Powell M B, Thomson D M
Department of Psychology, Monash University, Clayton, Victoria, Australia.
Child Dev. 1996 Oct;67(5):1988-2004.
Children's memory of the final occurrence of a repeated event was examined whereby each occurrence had the same underlying structure but included unpredictable variations in the specific instantiations of items across the series. The event was administered by the children's teachers at the kindergarten or school. The effects of repetition (single vs. repeated event), age (4-5 vs. 6-8-year-olds), retention interval (1 week vs. 6 weeks), and the frequency of specific instantiations of items were examined across 3 question types. Repetition increased the number of items recalled on a level that was common to all occurrences in response to general probes and reduced the likelihood that children would report details that did not occur in the event. However, repetition also reduced the number of correct responses about which instantiation was included in the occurrence and decreased the consistency of responses across repeated questioning. Most errors were intrusions of details from other occurrences; usually references to instantiations of items that had occurred frequently throughout the series. The younger children showed a poorer ability to discriminate between the occurrences than the older children, but age differences were less evident at the longer retention interval. The results are discussed in relation to current theories of memory and children's eyewitness testimony.

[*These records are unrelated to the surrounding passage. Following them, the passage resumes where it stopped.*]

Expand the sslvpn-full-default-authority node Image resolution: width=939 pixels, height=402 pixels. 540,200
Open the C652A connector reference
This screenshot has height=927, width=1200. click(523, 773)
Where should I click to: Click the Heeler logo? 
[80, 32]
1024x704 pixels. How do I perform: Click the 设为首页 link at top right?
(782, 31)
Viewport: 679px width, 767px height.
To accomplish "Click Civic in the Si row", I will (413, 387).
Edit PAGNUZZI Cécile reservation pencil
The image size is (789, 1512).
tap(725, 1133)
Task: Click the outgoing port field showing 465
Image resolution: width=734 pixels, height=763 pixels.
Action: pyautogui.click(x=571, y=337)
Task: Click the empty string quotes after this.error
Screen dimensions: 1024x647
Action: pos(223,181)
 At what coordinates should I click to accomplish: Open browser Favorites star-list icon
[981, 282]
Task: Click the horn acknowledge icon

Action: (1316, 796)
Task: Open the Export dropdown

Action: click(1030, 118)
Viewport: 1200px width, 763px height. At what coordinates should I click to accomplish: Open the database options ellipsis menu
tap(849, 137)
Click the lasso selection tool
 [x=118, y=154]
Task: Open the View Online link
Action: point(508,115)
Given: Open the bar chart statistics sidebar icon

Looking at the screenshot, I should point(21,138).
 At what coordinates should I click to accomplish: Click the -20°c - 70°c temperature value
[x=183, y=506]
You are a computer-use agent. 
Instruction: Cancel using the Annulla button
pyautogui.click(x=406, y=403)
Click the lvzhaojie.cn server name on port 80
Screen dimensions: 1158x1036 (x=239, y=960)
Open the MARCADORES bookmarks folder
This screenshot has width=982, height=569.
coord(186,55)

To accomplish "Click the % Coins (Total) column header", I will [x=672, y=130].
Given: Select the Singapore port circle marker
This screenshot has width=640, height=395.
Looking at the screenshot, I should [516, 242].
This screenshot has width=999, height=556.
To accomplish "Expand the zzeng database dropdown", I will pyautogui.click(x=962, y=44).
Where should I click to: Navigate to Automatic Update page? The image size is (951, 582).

研究考察了儿童对重复事件最后一次发生的记忆,其中每次发生都有相同的基本结构,但系列中各项的具体实例存在不可预测的变化。该事件由儿童在幼儿园或学校的老师实施。通过三种问题类型,研究了重复(单次事件与重复事件)、年龄(4至5岁与6至8岁)、保留间隔(1周与6周)以及各项具体实例的频率的影响。重复增加了在针对一般探测的所有发生情况中共同的回忆项目数量,并降低了儿童报告事件中未出现的细节的可能性。然而,重复也减少了关于某次发生中包含哪些实例的正确回答数量,并降低了重复提问时回答的一致性。大多数错误是来自其他发生情况的细节干扰;通常是提及系列中频繁出现的项目实例。年幼儿童区分不同发生情况的能力比年长儿童差,但在较长的保留间隔时年龄差异不太明显。结合当前的记忆理论和儿童目击证人证词对结果进行了讨论。